Depiction of wrongness

In my opinion there are two things that are clearly wrong with this:

  1. Requiring data when it’s not required. When you’re in a CRM use case requiring accounting-related seems really overstepping.
  2. Not being able to issue a request for completion. Bob should have been able to keep working and after the new client was saved a completion request should have been sent to those being able to complete the data.

    That completion request might just get ignored, but other use cases (like submit an invoice to that client) would actually require the data and thus the cycle would be closed after all.

Some would think that this is just a “configuration problem” as we will discuss below. But finding that solution took me several dives into the code and re-parsing of the documentation, so I’ll try to walk you through the process.

The issue. The making off

Warning

Technical stuff ahead. Wearing hardhats is mandatory.

By installing the “Accounting & Finance” addon [2] you touch many parts of your system besides installing new stuff. In fact, the module forces the installation of many other modules, including product [3].

It also modifies the "res.partner" model from the base addon. You may think about the "res.partner" model as an attempt to merge the contact information for both clients, suppliers and employees into a single entity [4]. It has many fields that comprise name, job position, contact information, etc…

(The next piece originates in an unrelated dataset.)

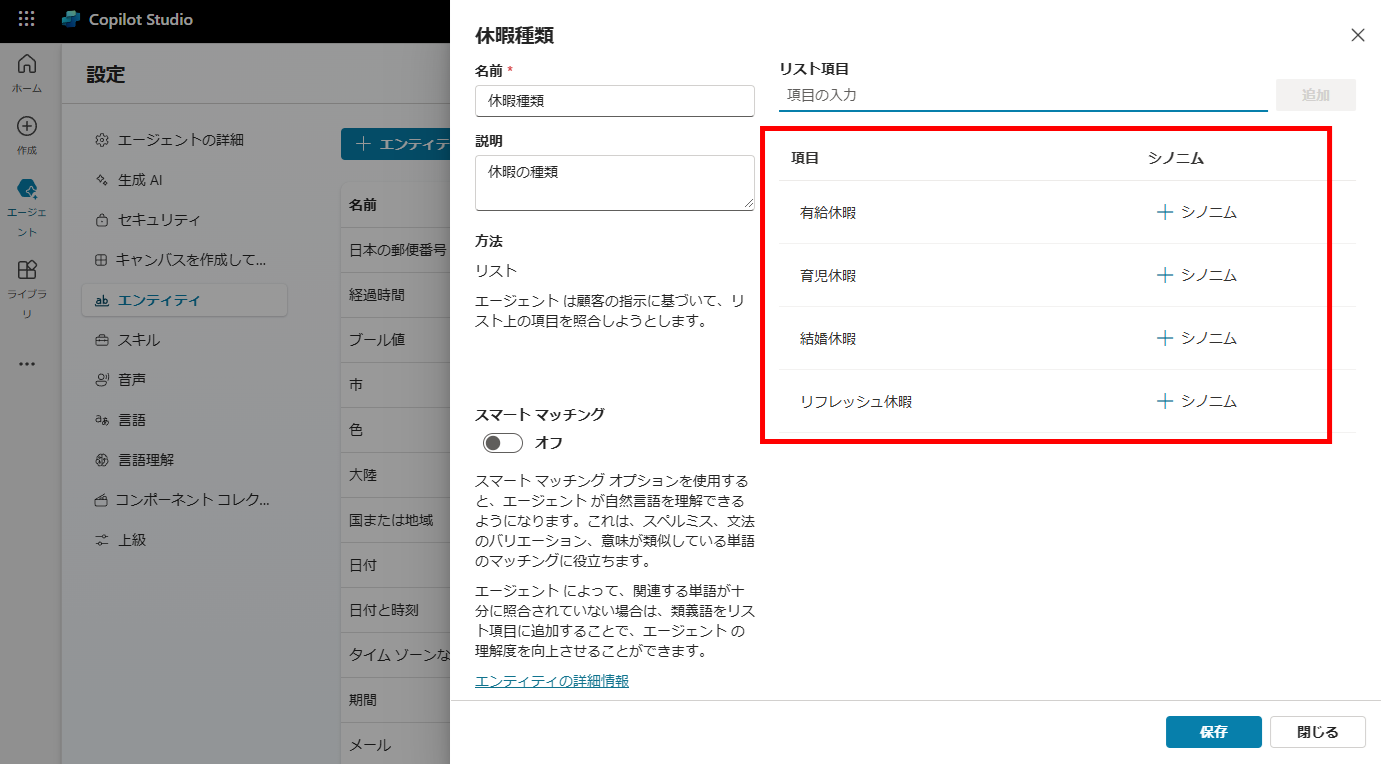The height and width of the screenshot is (764, 1381).
Task: Click the Create plus icon
Action: point(27,126)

When you install the account addon, the "res.partner" gets appended a whole bunch of other fields, including the said “account payable” and “account receivable” fields, which are also marked as mandatory:

'property_account_payable': fields.property(
    'account.account',
    type='many2one',
    relation='account.account',
    string="Account Payable",
    view_load=True,
    domain="[('type', '=', 'payable')]",
    help="This account will be used instead of the default one as the payable account for the current partner",
    required=True),
'property_account_receivable': fields.property(
    'account.account',
    type='many2one',
    relation='account.account',
    string="Account Receivable",
    view_load=True,
    domain="[('type', '=', 'receivable')]",
    help="This account will be used instead of the default one as the receivable account for the current partner",
    required=True),

This are not actual fields of the model "res.partner", but properties, which are “special”.

On using properties

Properties are of course related to the “solution” for the problem described above. But the solution is well hidden under the title of Database setup in the OpenERP Book. That’s the reason I’m using this case to open the OpenERP corner. If you deploy CRM before accounting [1] you’d probably find no interest in reading a topic called “Database setup”… you have set your database up already, haven’t you?

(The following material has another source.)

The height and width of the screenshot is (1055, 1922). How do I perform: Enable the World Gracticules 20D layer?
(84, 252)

You should notice that both Account receivable and Account payable are, in fact, properties (i.e defined via fields.property). This actually means that those fields take their default values from a global configuration.

Those values were not properly set in our case cause there were no localized account chart that applied to our enterprise. We have to create all the accounts by hand, and yes, we missed (didn’t know) that we have to create those properties.

Our problem is solved by defining those properties in the configuration menu.

However this workaround is very unsatisfying:

  • It involves the administrator of the system because he’s the one that has access to the “Configuration Parameters”. AFAIK, the accountant himself/herself cannot change the defaults, unless you bestow all the powers on him/her.
  • It does not resolve the integration problem others might present in the future. Integration is harder that having some default values. For instance, Cuban accounting norms establish more than 10 accounts for receivables with empty slots for more if needed. They require to have different accounts (receivable and/or payable) for bills to/from people (B2C) separated from those bills to/from other enterprises (B2B), and also different accounts for long-term and short-terms bills. The last case cannot be decided by just looking at the client or supplier, more information about the economic fact is needed.
  • It does not actually resolve the current integration problem since the accountant needs to make sure the “Account Receivable” is the correct one for the client and he’s not notified when salesman Bob creates a new partner. So, what really happens is that the accountant needs to review journal entries and before posting them, and change the account if needed.

Integration v. Automation

An ERP should simplify things by integrating business areas, shouldn’t it? That’s the main driver behind the feature of automatically generating journal entries. Under this principle when an invoice is sent to a client a journal entry should be made recording we should get paid for that, ie. the client’s account receivable gets increased[5]. Likewise when we get a supplier invoice, an entry should record that we must pay that bill, ie. the supplier’s account payable gets increased.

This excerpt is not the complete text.